UPDATED 16 APRIL 2007
This post will prove that no one in the horse industry is immune to the spread of disease and its effect on horses.
Only about 3000 Lipizzaners are alive on Earth today, and the largest group is maintained by the Spanish Riding School (SRS) of Vienna, with a total of just over 400 horses. The SRS operates a stable in Vienna for performing stallions (a.k.a. “The Dancing White Stallions”) and a glorious stud farm at Piber in the province of Styria in Lower Austria. This year, there may be fewer foals at Piber than in any year in a long time and the daily routine at the stables in Vienna has been upset.
The SRS has publicly announced that a stallion at Piber was found to be positive for the equine venereal disease known as contagious equine metritis (CEM). Once this horse’s infection was discovered, the entire herd was tested, and then the stallions in Vienna were tested as well. Over 100 horses owned by the SRS are believed to be CEM positive.
(To learn more about CEM, please scroll down to the post following this one, or visit the University of Georgia College of Veterinary Medicine’s excellent CEM information page. Please note: CEM is not fatal, and it is curable, although temporary infertility in mares is a side effect, and that will probably affect the 2008 foal crop.)
Information provided by the Spanish Riding School includes the following:
“In the course of a routine examination this virus was detected in a horse from the Federal Stud Piber, even though this horse had never been used for breeding. Therefore there is obviously another way that this disease can be transferred other than the covering of a mare. Thereupon the horse population in Piber and Vienna was examined. In the course of this examination the virus was detected in both enterprises.
“To this date not a single horse in the Spanish Riding School or the Federal Stud Piber has shown visible signs of this contagious disease. Quite on the contrary, the fertility rate in the Federal Stud Piber is currently at 90% and thereby clearly higher than the international average.
“As the diagnostic process is very long and complicated and the verification only possible in a multilevel procedure extending over a number of weeks, the detection and the treatment of this disease is difficult. In Austria only stallions intended for breeding are routinely examined as this examination is very complex.
“In principle this disease can be treated and is curable. However, the fight against this virus is complex and long. Successful medical rehabilitation is known from various European, American and Canadian studs.

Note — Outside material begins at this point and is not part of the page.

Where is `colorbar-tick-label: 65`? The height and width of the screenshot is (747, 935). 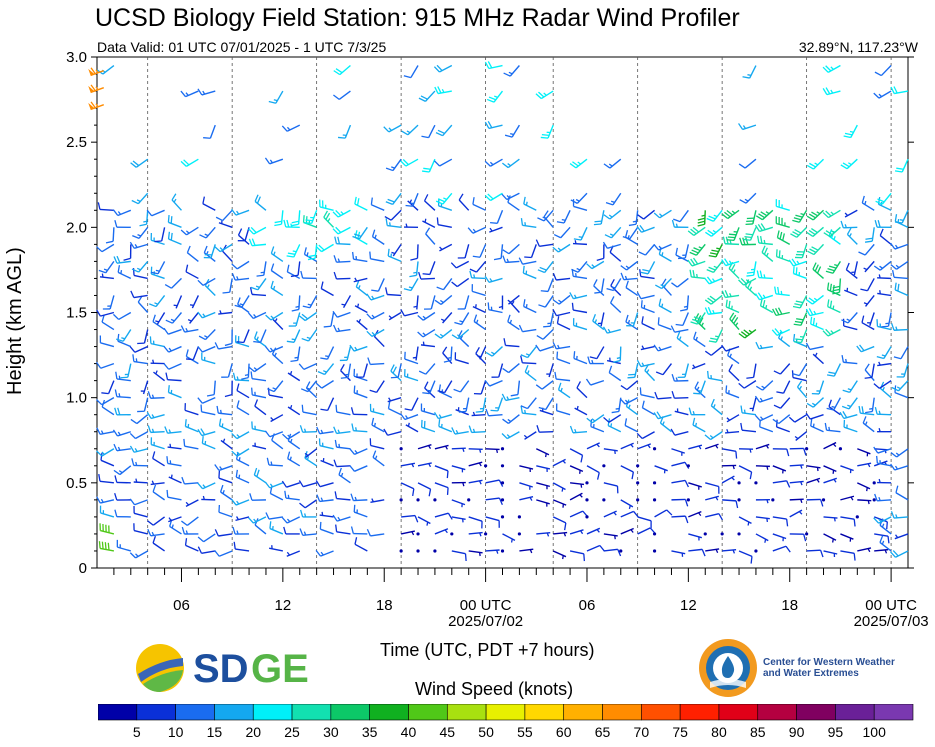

Based on these experiences the therapy has been started and a catalogue of measures has been developed to rehabilitate the horse population over the summer months.
“Nothing has changed with regard to the performances of the Spanish Riding School in Vienna as the stallions are not physically affected by the virus. This means that the classic performances, the daily morning training and the Privatissimum will continue as normal.

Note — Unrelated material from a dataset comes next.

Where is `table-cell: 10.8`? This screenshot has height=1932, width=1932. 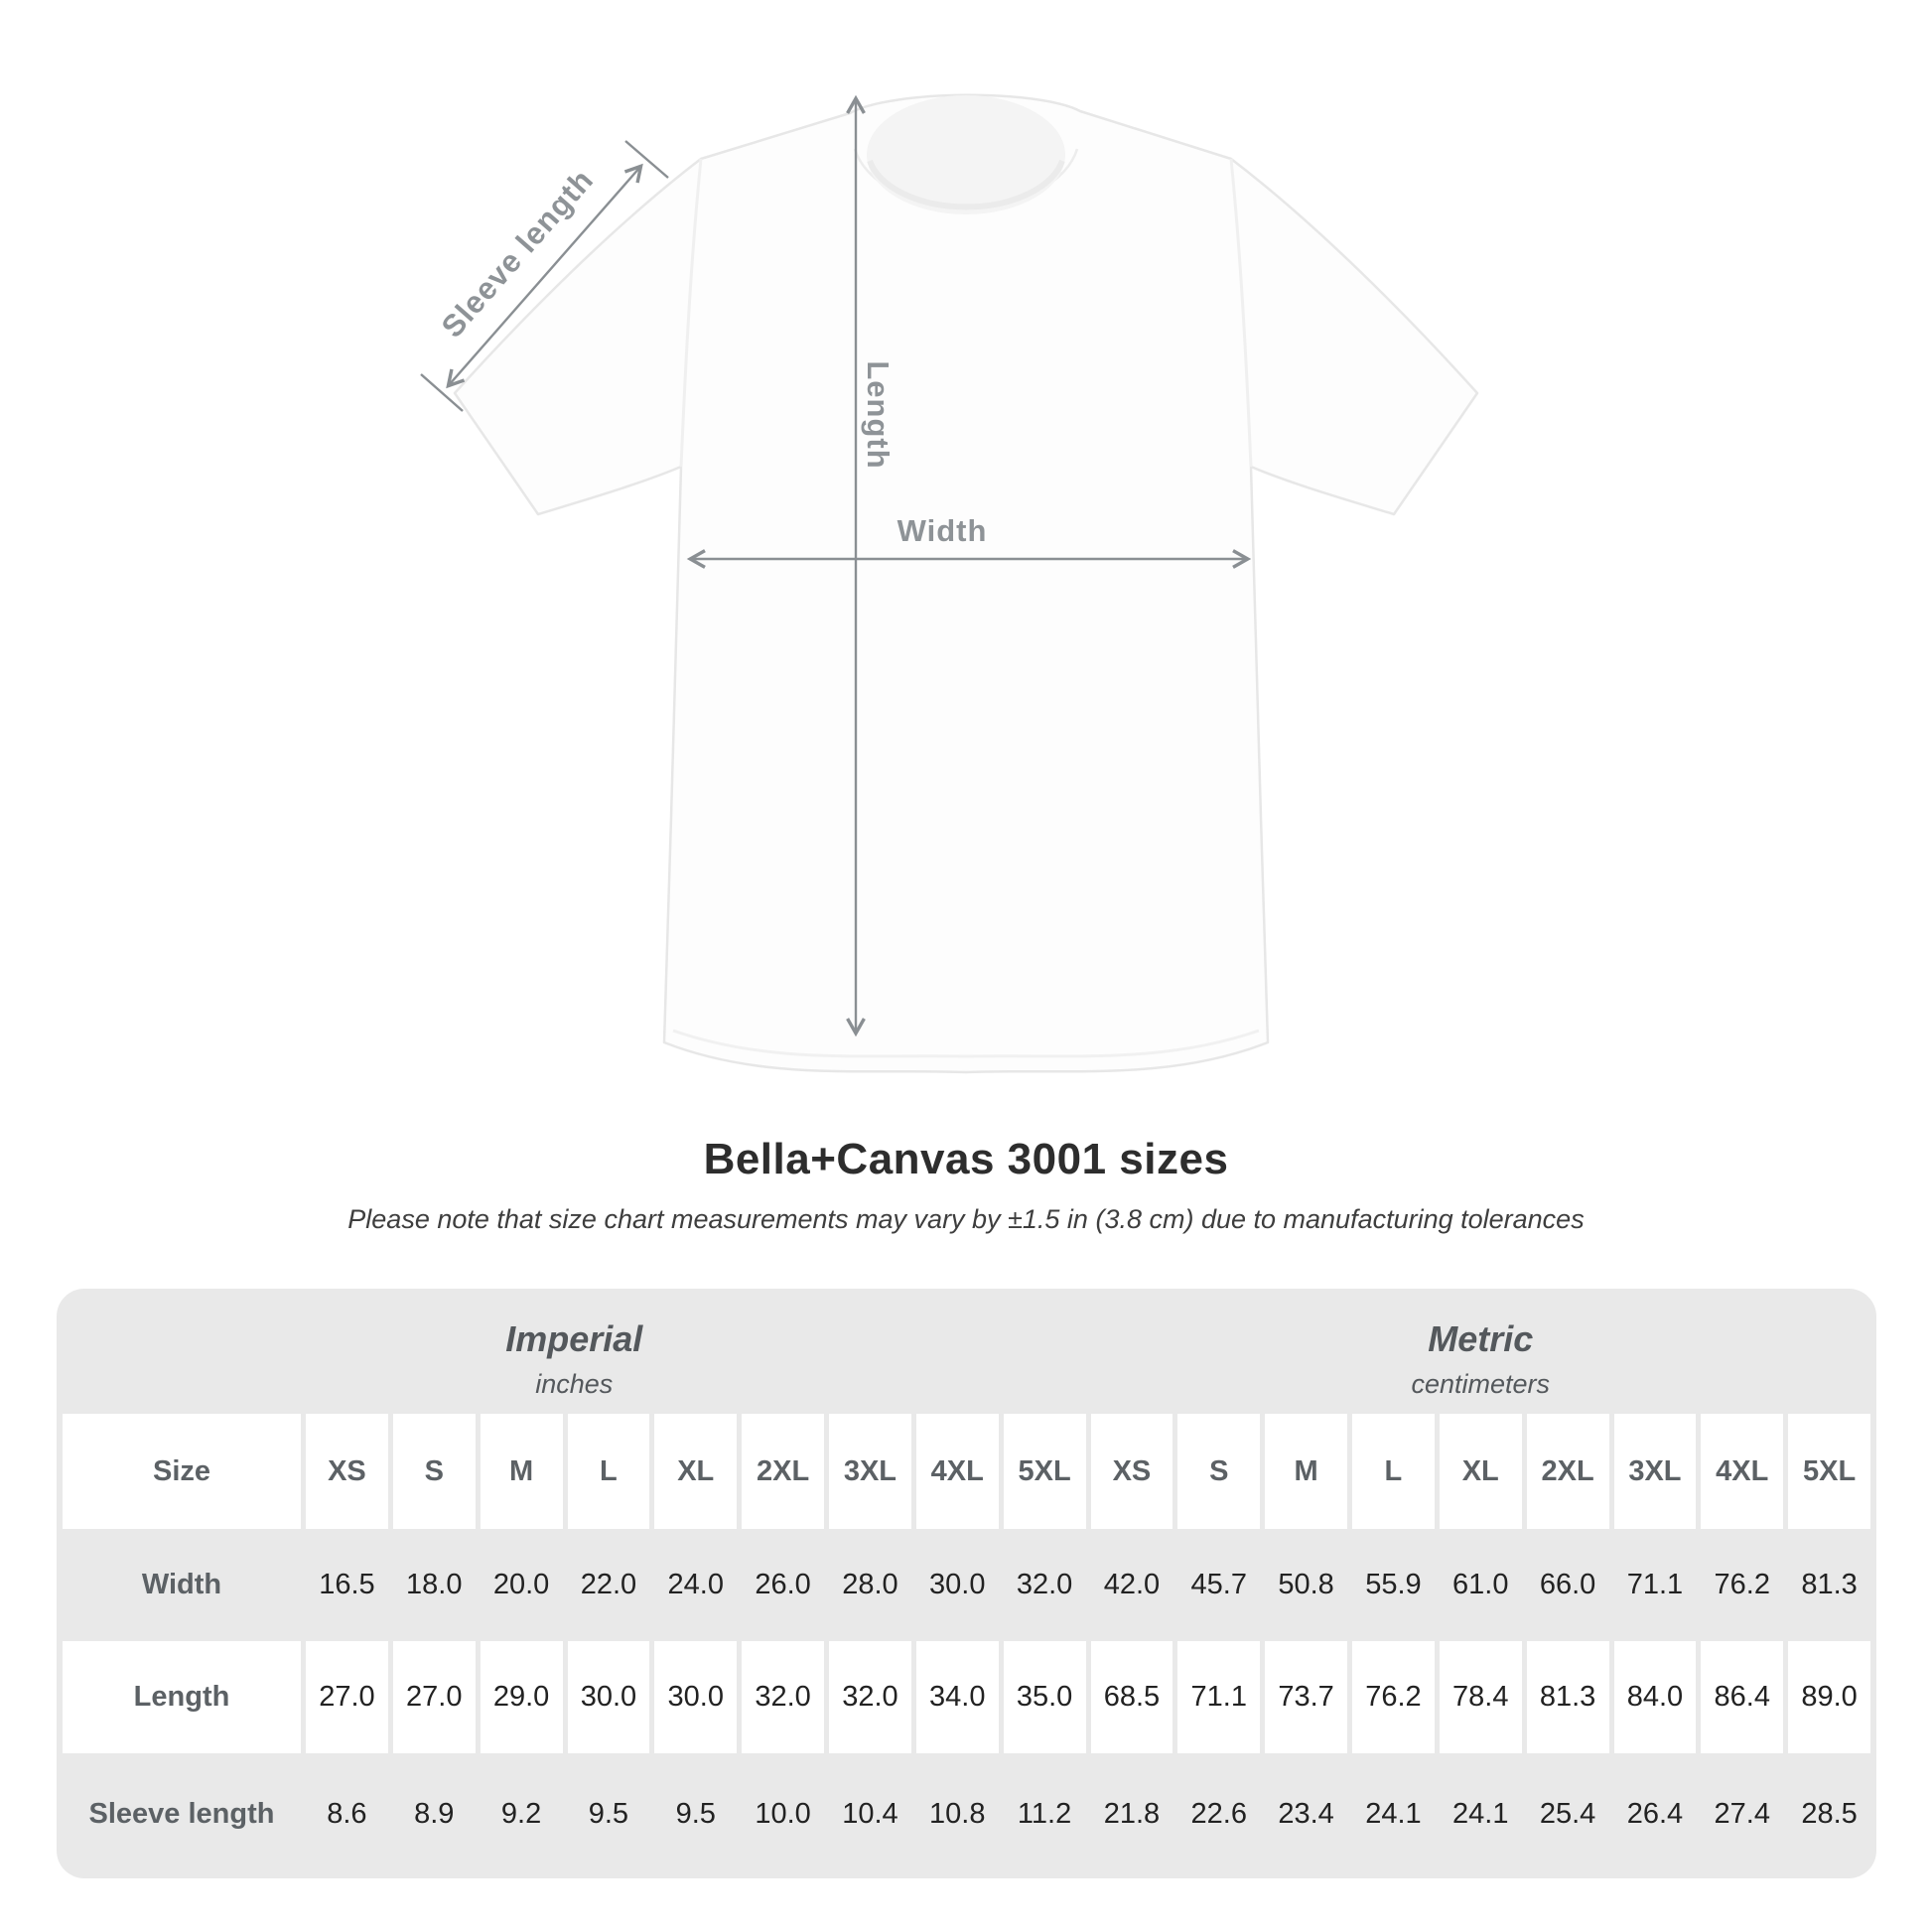 table-cell: 10.8 is located at coordinates (958, 1814).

“Guided tours through the stables in Vienna will be limited and no contact to the horses will be permitted. (At Piber) horses identified as virus carriers are stabled in the veterinary ward which is not open to the public.

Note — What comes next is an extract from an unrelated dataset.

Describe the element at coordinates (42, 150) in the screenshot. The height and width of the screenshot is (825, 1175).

“The scheduled performance of a four-in-hand from the Federal Stud Piber and a School Stallion from the Spanish Riding School in Vienna in the course of ‘Pferd International’ in Munich in May this year has been cancelled.
“The total cost of the treatment for the horses concerned, the loss of business through the limitation in guided tours, various hygienic measures and increased staff costs will amount to several hundred thousand Euros.”
(end quote from SRS statement)
Today I interviewed Gary Lashinsky of White Stallion Productions; Gary is the producer of the upcoming 2008 Spanish Riding School tour of western United States cities. “This will be cleared up in a few months,” he stressed. “This outbreak will not affect the upcoming US tour.” Gary noted that he has been assured that the SRS is taking every precaution to eradicate CEM from the herd in Piber and from the performing stallions in Vienna. Horses from Piber are routinely sold to American buyers.
The Spanish Riding School has survived Napoleon, Hitler, bombing attacks, EHV, politics, privatization, world tours, and everything else that has been thrown at it in the past 400 years. They may have a gene puddle instead of a pool, but they are survivors. These are not the first Lipizzaners to contract CEM and probably they won’t be the last.
But in this Internet age, there is no below-the-radar way to go about treating a herd for a contagious disease. I hope more entities and governments will follow the SRS’s lead and make public statements about their problems. Observing the SRS example may make it easier for horse owners at all levels to be honest about their horses’ health issues and help control the spread of equine disease sooner instead of later.
The cost of this disease control program, coupled with the financial loss of performances and tours, is estimated to be several hundred thousand US dollars. Disease outbreaks usually are not a line item in a business plan, and the Spanish Riding School has only recently been launched as a private corporation.
We don’t have Barbaro to cheer on anymore, so let’s cheer on the Lipizzaners to recover and get back to the capriole, the levade, and the courbette–back in the “good news” spotlight, where they belong.
(Originally posted 11 April 2007)
16 April Update: The Spanish Riding School has issued a document explaining all details of the CEM infection and their plan to treat the horses in the weeks to come. They have announced that the original discovery of the infection was found in a stallion that was exported to the USA in November 2006. The SRS contends that the horse tested negative before export, but his subsequent test in the US was positive.